The on-campus University Arena is Ireland's largest indoor sports complex. Open since 2002, it consists of the National 50m Swimming Pool. The arena's 3,600-square-metre (4,300 sq yd) Indoor Sports Hall has four wooden courts for a variety of sports, a sprint track, an international 400m athletics track and a 200m, three-lane, suspended jogging track. The facility has a cardiovascular and strength-training centre, a weight-training room, team rooms, an aerobics studio and classrooms. The Arena is often used by the Munster rugby team.
Its €28 million development was made possible with €7.6 million in government grants, a €6.9 million donation from the University of Limerick Foundation, about €4 million in student contributions and commercial funding. Each year, it accommodates over 500,000 customers and many international athletes and teams.

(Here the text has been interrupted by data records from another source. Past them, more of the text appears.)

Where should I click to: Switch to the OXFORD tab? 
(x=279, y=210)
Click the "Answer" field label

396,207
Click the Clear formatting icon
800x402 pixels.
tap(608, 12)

The arena hosted the 2010 Special Olympics Ireland Games, from 9 to 13 June. In one of the year's largest Irish sporting events, 1,900 Special Olympians from throughout Ireland participated in the games.
UL's €9 million, all-weather sports complex on the North Campus is the largest all-weather sports-field complex in Europe. The multi-purpose, floodlit, artificial turf park has two soccer, one rugby and one GAA pitch. Third-generation all-weather surfaces are similar to natural grass and are designed for full contact. Each full-size pitch can be sub-divided to create smaller playing areas for various sports. The largest artificial-grass development in Ireland to date, it is designed to World Rugby, GAA and FIFA specifications.
The synthetic surface reduces the risk of injury caused by hard or uneven surfaces. The Sports Pavilion Building has changing rooms, squad and coaching rooms and bar, restaurant and conference facilities. The complex is funded from a number of sources, including operating income and campus-based commercial activities.
The playing pitches opened in July 2011, and the Sports Pavilion was expected to open in November 2011.[needs update] The facility is available to the general public as well as the campus community. In addition to these facilities, conventional playing fields, tennis courts, an artificial-turf pitch, an outdoor athletics track and the University Boathouse are on the Limerick side of the river. The boathouse has Ireland's only indoor rowing tank, which can accommodate up to 8 rowers simultaneously. The tank can simulate a variety of water conditions, providing training opportunities for rowers to reach international standards. The building also includes a launch jetty into the Shannon, a pontoon and a café.